◆ **YOUR INSTRUCTIONS**
Carry on the DirectCompute neural network engine project description from the point where it stops.

Windows-only GPU neural network training via DirectCompute (D3D11 Compute Shaders)

These details have not been verified by PyPI

Project links

Project description

DirectCompute Neural Network Engine

A from-scratch neural network training framework that runs entirely on the GPU using DirectCompute (D3D11 Compute Shaders). No CUDA, no cuDNN — just raw HLSL shaders dispatched through a thin C++ runtime, driven from Python via ctypes.

Platform Support

This project currently works on Windows only.

Reason: the runtime is built on DirectCompute / Direct3D 11, which is part of the Windows graphics stack.

If you need cross-platform support, that is future work.

How To Use

If you want the ready-to-use version, install from PyPI on Windows:

pip install directcompute-nn

The Windows wheel already includes:

engine.dll
bundled nn_*.hlsl shaders
the Python runtime API

So you can use the engine immediately without compiling C++.

Quick Example

import numpy as np
from nn_engine import Tensor, Linear, relu

x = Tensor(np.random.randn(32, 128).astype(np.float32))
layer = Linear(128, 64)
y = relu(layer(x))

print(y.shape)  # (32, 64)

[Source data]
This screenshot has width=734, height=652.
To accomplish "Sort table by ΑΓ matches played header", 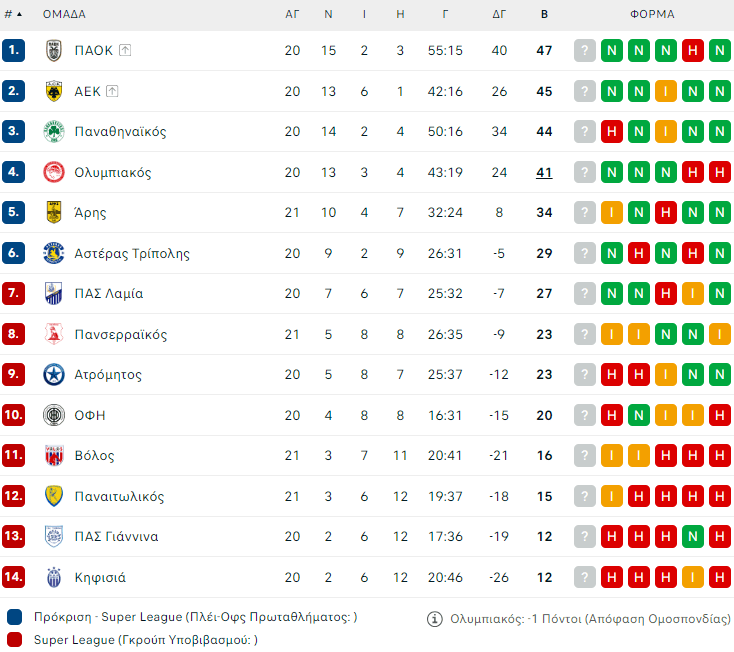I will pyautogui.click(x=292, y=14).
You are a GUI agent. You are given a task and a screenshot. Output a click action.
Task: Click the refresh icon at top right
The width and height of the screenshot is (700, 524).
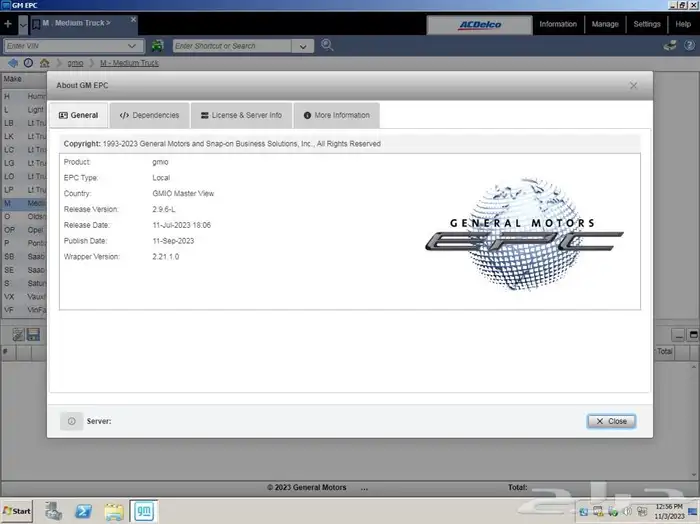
==
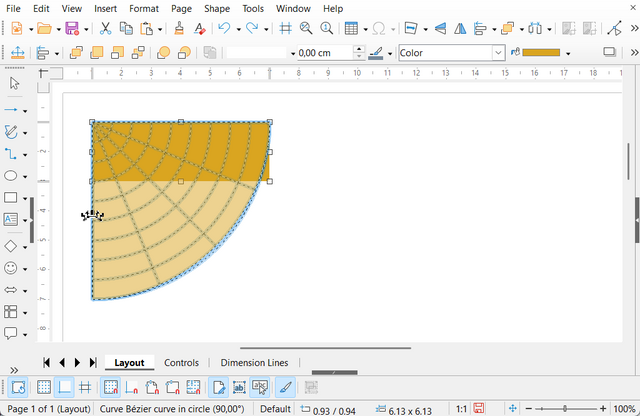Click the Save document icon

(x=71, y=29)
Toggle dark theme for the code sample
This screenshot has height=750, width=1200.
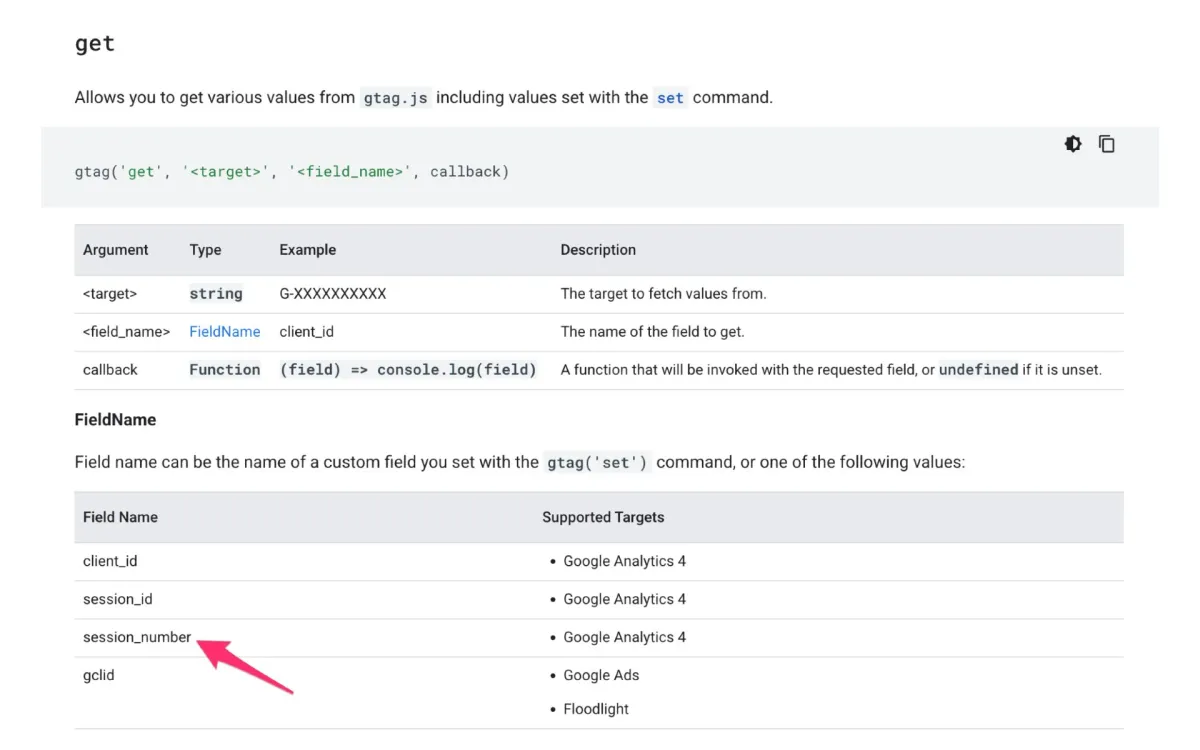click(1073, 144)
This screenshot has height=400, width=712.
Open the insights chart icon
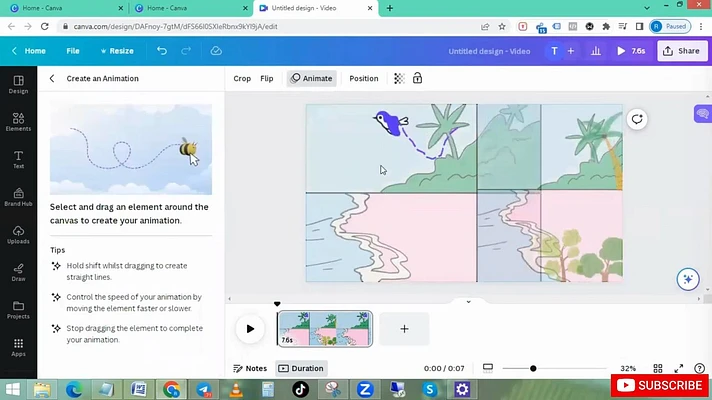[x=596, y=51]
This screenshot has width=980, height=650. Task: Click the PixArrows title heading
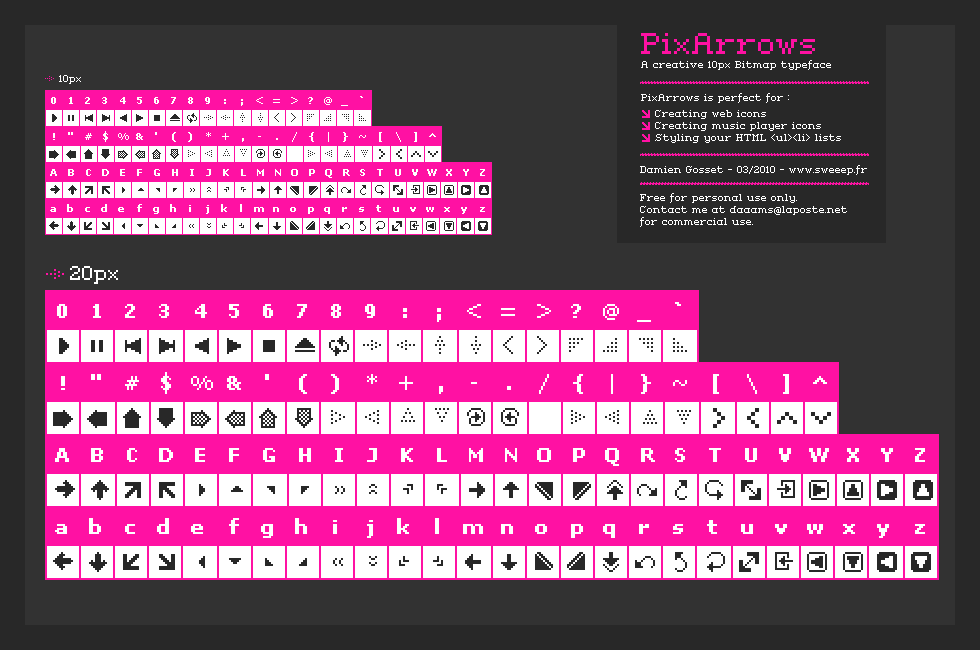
==
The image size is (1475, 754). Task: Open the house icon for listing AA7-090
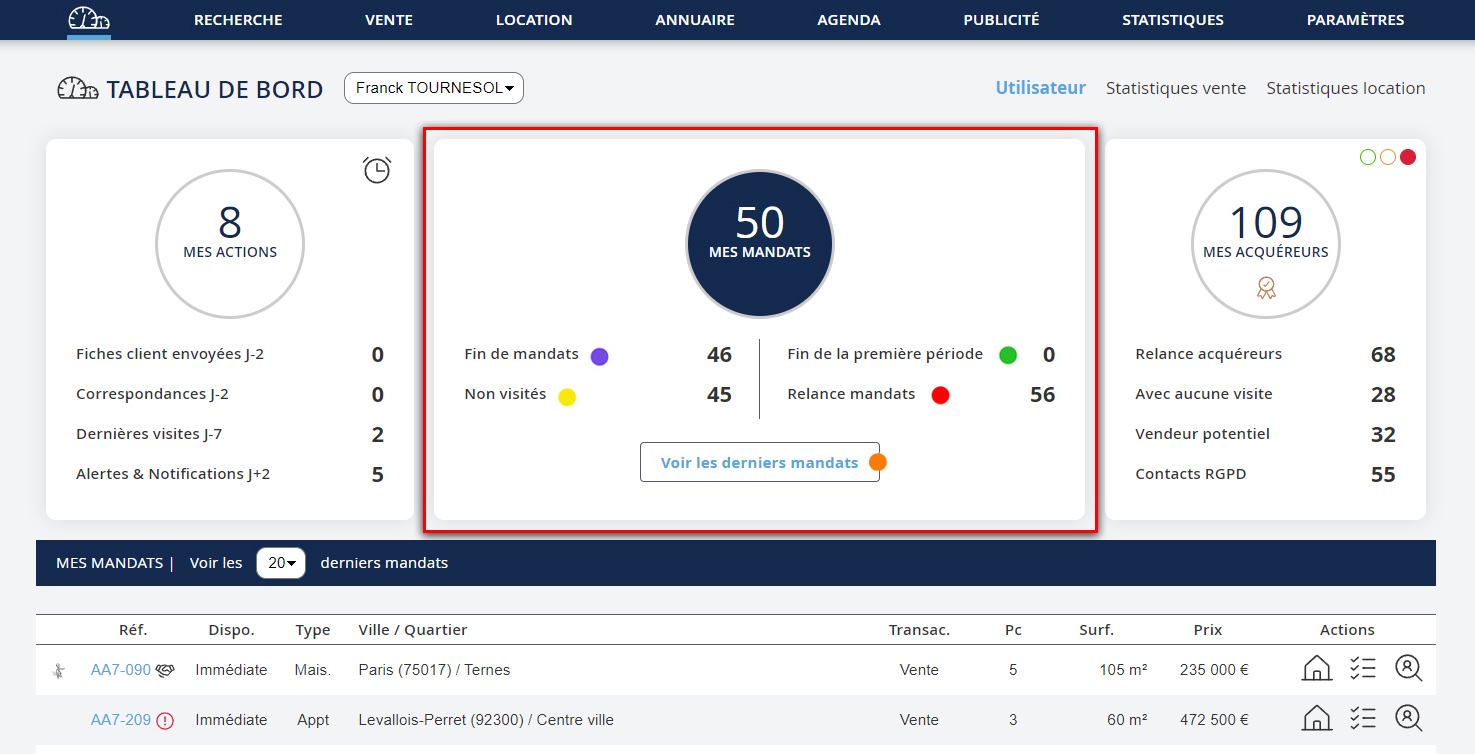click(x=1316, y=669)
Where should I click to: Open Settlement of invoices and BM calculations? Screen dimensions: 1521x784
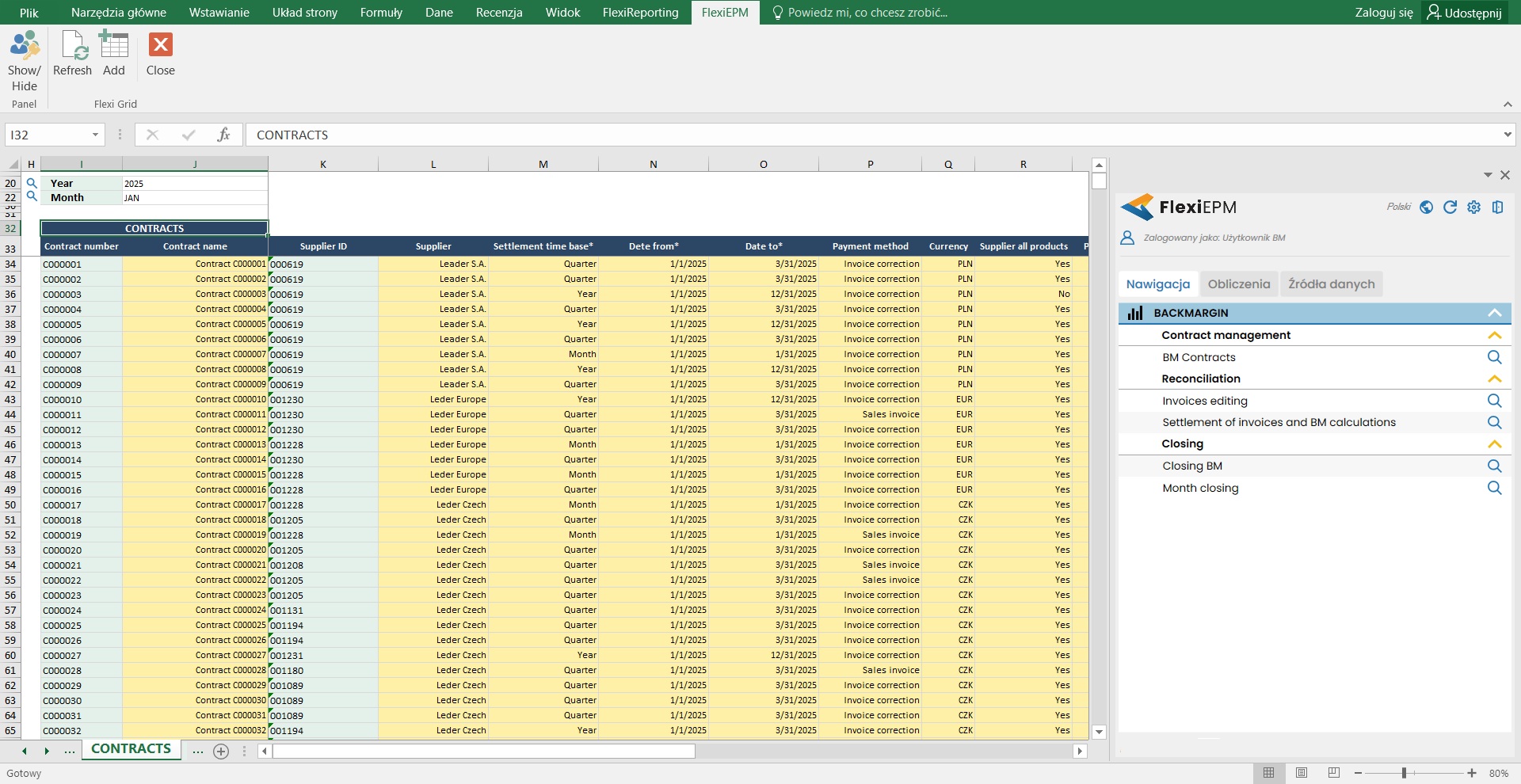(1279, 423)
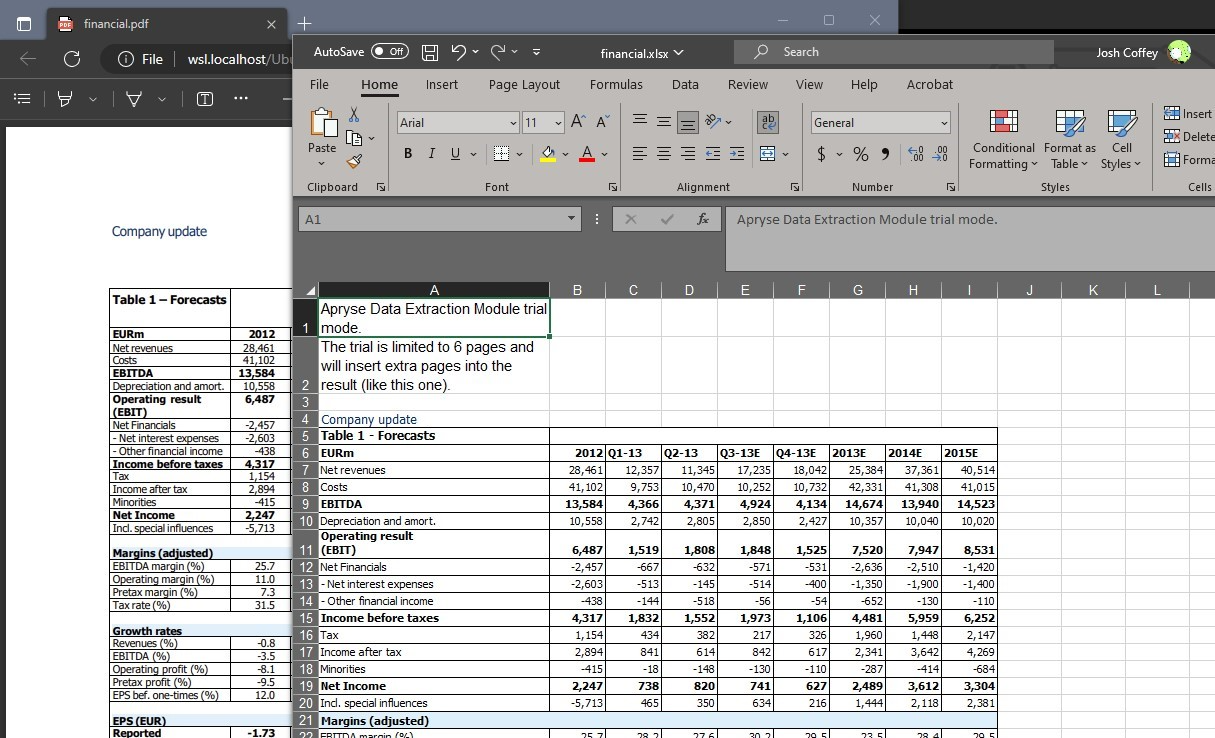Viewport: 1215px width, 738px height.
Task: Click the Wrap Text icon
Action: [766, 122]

◆ **OUTPUT FOR THIS TASK**
Train And Export Example

from nn_engine import ConvLayer, Linear, Model, maxpool2d, flatten

class LeNet(Model):
    def __init__(self):
        super().__init__()
        self.c1 = ConvLayer(1, 6, 5)
        self.c2 = ConvLayer(6, 16, 5)
        self.l1 = Linear(16*4*4, 120)
        self.l2 = Linear(120, 84)
        self.l3 = Linear(84, 10)

    def forward(self, x):
        x = self.c1(x, relu=True)
        x = maxpool2d(x)
        x = self.c2(x, relu=True)
        x = maxpool2d(x)
        x = flatten(x)
        x = self.l1(x, relu=True)
        x = self.l2(x, relu=True)
        return self.l3(x)

    def _onnx_graph(self, input_shape, helper, TensorProto, numpy_helper):
        nodes, initializers = [], []
        h = Model._conv_onnx
        g = Model._linear_onnx
        h(self.c1, "c1", "input", "pool1", helper, numpy_helper, initializers, nodes, with_relu=True, pool=(2, 2))
        h(self.c2, "c2", "pool1", "pool2", helper, numpy_helper, initializers, nodes, with_relu=True, pool=(2, 2))
        nodes.append(helper.make_node("Flatten", ["pool2"], ["flat"], axis=1))
        g(self.l1, "l1", "flat", "fc1", helper, numpy_helper, initializers, nodes, with_relu=True)
        g(self.l2, "l2", "fc1", "fc2", helper, numpy_helper, initializers, nodes, with_relu=True)
        g(self.l3, "l3", "fc2", "output", helper, numpy_helper, initializers, nodes)
        return nodes, initializers, "output", [1, 10]

model = LeNet()
model.export("lenet.onnx", input_shape=[1, 1, 28, 28])

Available API Surface

Current layers:

Linear
ConvLayer
maxpool2d
flatten

Current activations and losses:

relu
softmax_ce

Current optimizers:

SGD

Current model utilities:

Model.parameters()
Model.export()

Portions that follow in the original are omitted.